La cinta blanca contiene las escenas más brutales que uno ha visto en mucho tiempo, sin sangre, y sin chirridos: sólo personas que hablan, que amenazan, que sostienen la mirada con lágrimas en los ojos, planeando la venganza. Personajes llenos de odio, de agravios, que se reúnen hipócritamente en la fiesta del fin de la cosecha, o en la iglesia, los domingos y fiestas de guardar. Una sociedad entera resumida en un pueblo; la humanidad entera, resumida en un puñado de personajes. Haneke es el gran nihilista del cine actual.
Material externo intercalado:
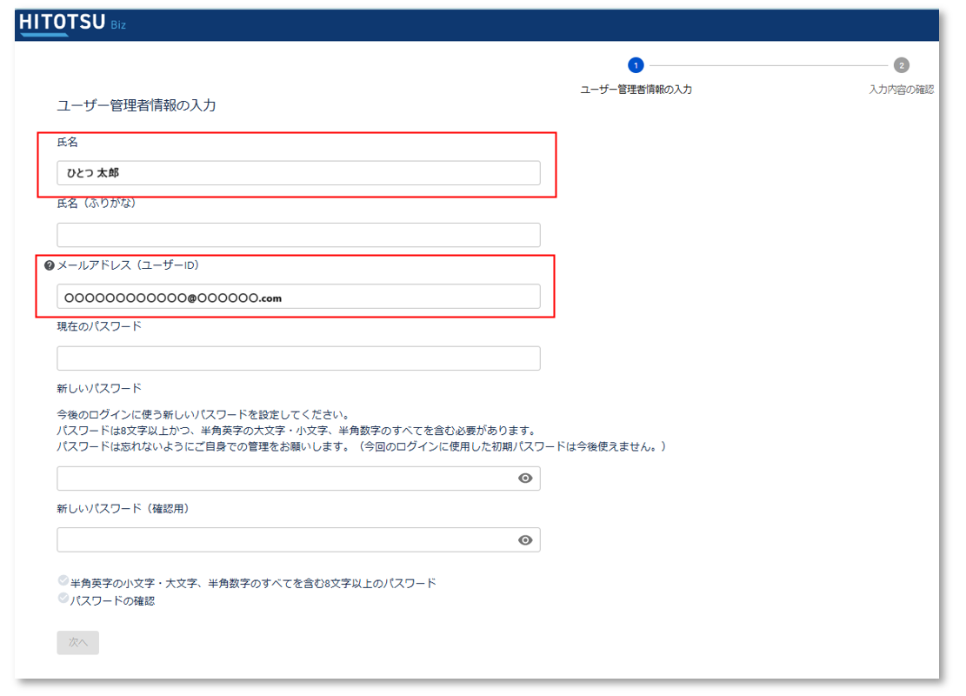Toggle visibility of 新しいパスワード（確認用） field
This screenshot has width=966, height=696.
click(x=524, y=540)
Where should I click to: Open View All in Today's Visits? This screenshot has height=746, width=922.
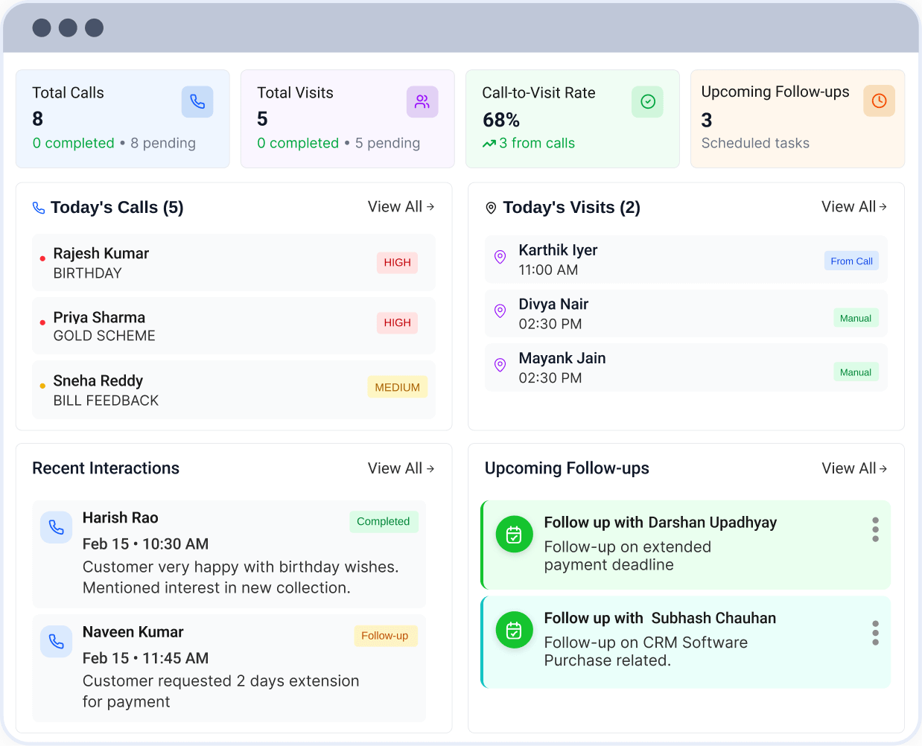pos(853,207)
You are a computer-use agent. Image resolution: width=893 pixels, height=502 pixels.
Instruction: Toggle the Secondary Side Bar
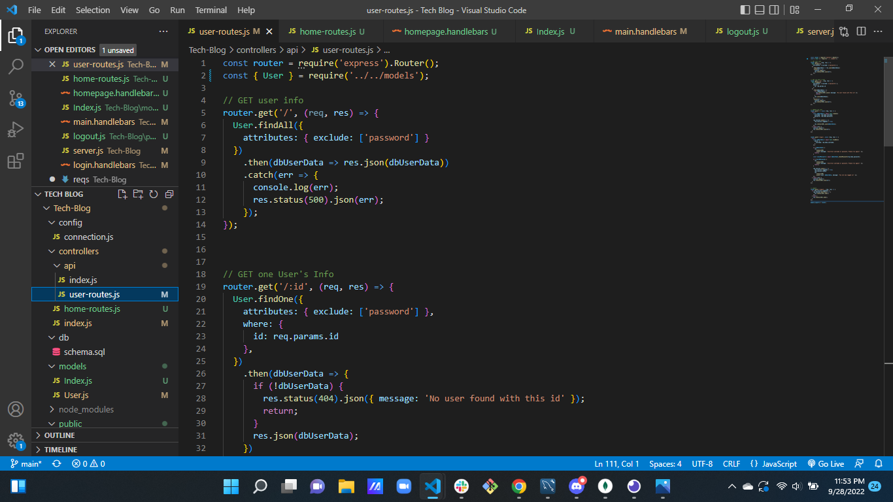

Al final, en todas sus películas, el ser humano queda como un animal muy poco recomendable, insolidario y cruel, egoísta y dañino. Prescindible y vacío.

La cinta blanca ha sido la última película de mis treinta y tantos años. Hoy cumplo 39 años y 364 días. Ha estado bien terminar este período con una obra maestra. Es el bonito colofón a una década no tan bonita para el amor y los sueños. Hace dos lustros yo no escribía este diario, así que no puedo saber con qué película cerré aquella década, tampoco gloriosa, ni torrencial, ni aventurera, ni sexualmente triunfante, pero sí, al menos, más feliz que esta última, como supongo que es la norma general.